Bekasi, Nusantara Media – Suasana audiensi antara puluhan warga Desa Pantai Sederhana dan Desa Pantai Mekar dengan pihak Kecamatan Muaragembong berlangsung panas, Rabu (1/4/2026). Massa mendesak pemerintah kecamatan segera memberikan kepastian terkait mekanisme hak pilih dalam pemilihan anggota Badan Permusyawaratan Desa (BPD) yang hingga kini dinilai masih abu-abu.

Warga yang tergabung dalam Gerakan Aliansi Masyarakat Membangun Desa Pantai Sederhana bersama Forum Masyarakat Desa Pantai Mekar (FORMADES PM) mendatangi kantor kecamatan sebagai bentuk tekanan agar pemerintah segera menghadirkan kepastian hukum dan transparansi proses demokrasi desa.

Aksi tersebut dipimpin Suheru dan Darman. Keduanya menilai belum adanya kejelasan teknis terkait mekanisme hak pilih berpotensi menimbulkan gesekan antarwarga.

- Advertisement -

“Kami tidak ingin demokrasi di desa kami cacat hanya karena aturan yang tidak jelas. Jika ini terus dibiarkan, kami khawatir akan terjadi konflik di masyarakat,” tegas Suheru, Ketua Aliansi Masyarakat Membangun Desa Pantai Sederhana.Suheru bahkan memberi ultimatum kepada pihak kecamatan untuk segera mengambil langkah konkret.

“Kami beri waktu kepada pemerintah kecamatan untuk memberikan kejelasan. Jika aspirasi ini tidak ditindaklanjuti, kami siap menggelar aksi lanjutan dengan massa yang lebih besar,” tambahnya.

Senada, Ketua FORMADES PM, Darman, mendesak agar kepala desa dan panitia pengisian anggota BPD dari kedua desa dihadirkan langsung dalam forum resmi.

“Kami ingin kepala desa dan panitia hadir langsung, jangan hanya diwakilkan. Masyarakat butuh penjelasan terbuka agar tidak ada kecurigaan,” ujarnya.

Dalam audiensi tersebut, perbedaan pandangan antarwarga dari dua desa turut mencuat.

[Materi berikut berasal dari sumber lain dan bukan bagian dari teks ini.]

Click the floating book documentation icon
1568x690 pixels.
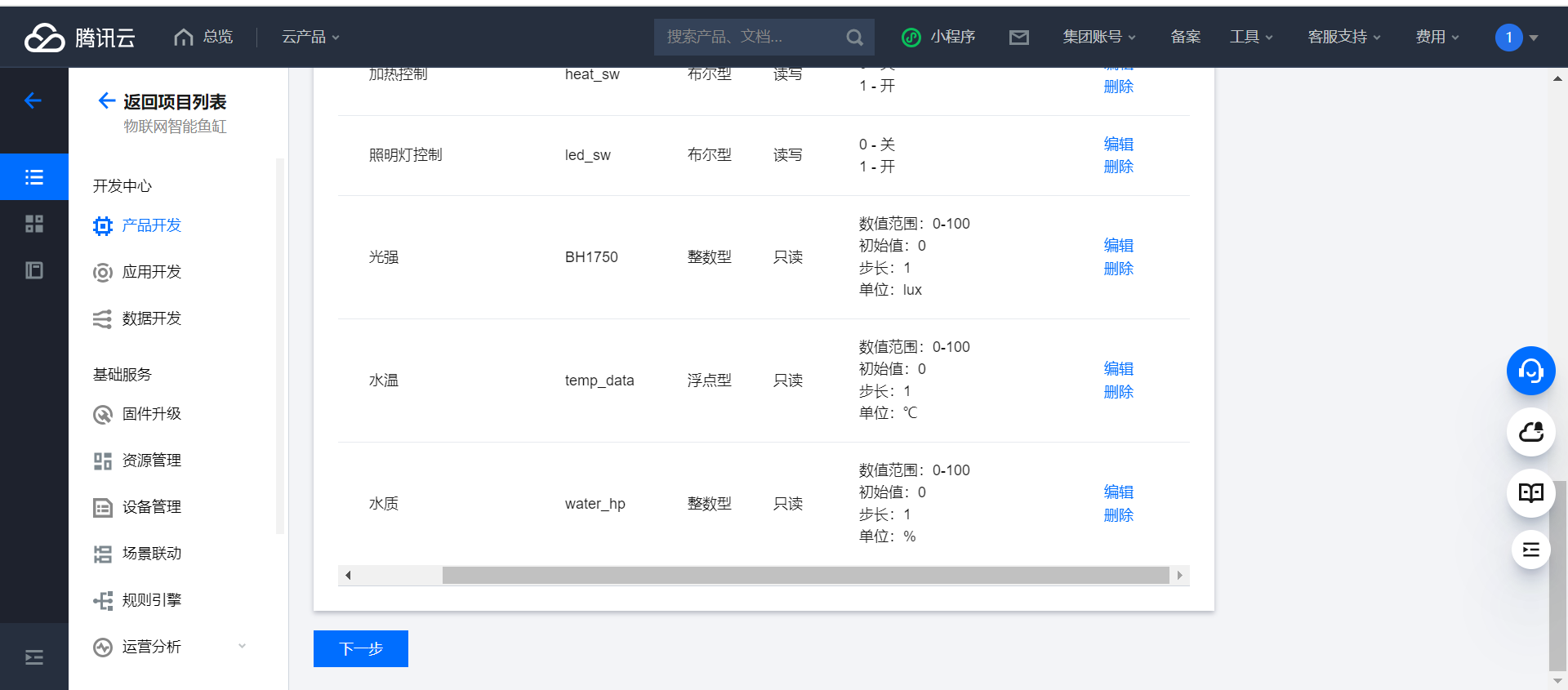point(1530,492)
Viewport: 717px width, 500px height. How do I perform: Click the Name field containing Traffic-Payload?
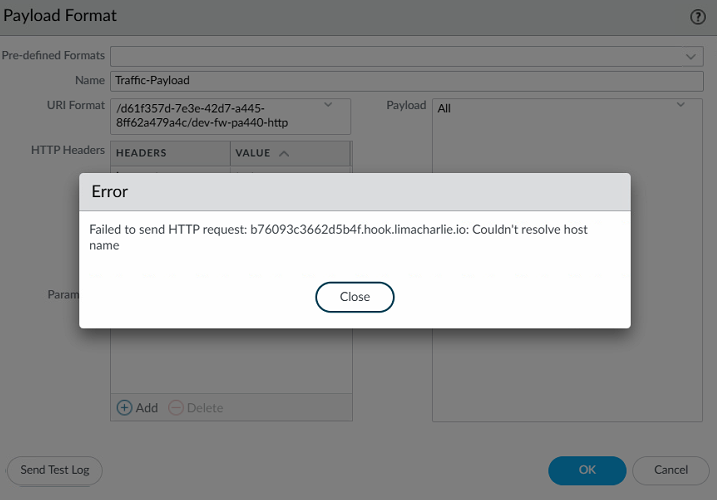pos(406,80)
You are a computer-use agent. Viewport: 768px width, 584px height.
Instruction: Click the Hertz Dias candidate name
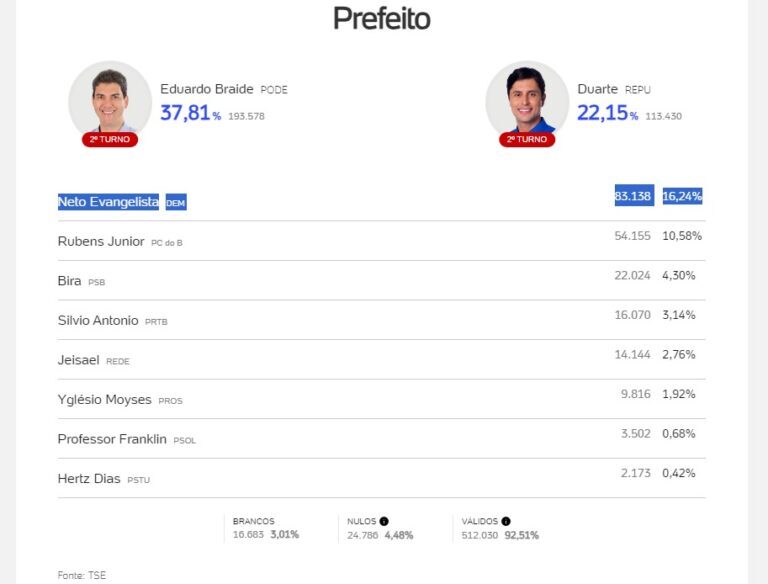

Warga Desa Pantai Mekar menginginkan sistem pemilihan berbasis unsur masyarakat yang memiliki hak pilih secara langsung agar proses lebih demokratis dan representatif.

“Kami ingin pemilihan dilakukan melalui unsur masyarakat yang memiliki hak pilih, bukan hanya keterwakilan terbatas,” tegas Darman.

Sementara itu, tokoh masyarakat Muaragembong, H. Amir, menekankan pentingnya pelibatan seluruh unsur masyarakat sebelum mekanisme hak pilih ditetapkan.

“Kami berharap pemerintah desa terlebih dahulu menggelar musyawarah desa yang melibatkan tokoh masyarakat di tiap wilayah. Jangan sampai yang dilibatkan hanya perangkat desa, sementara tokoh masyarakat tidak memiliki hak suara,” tegasnya.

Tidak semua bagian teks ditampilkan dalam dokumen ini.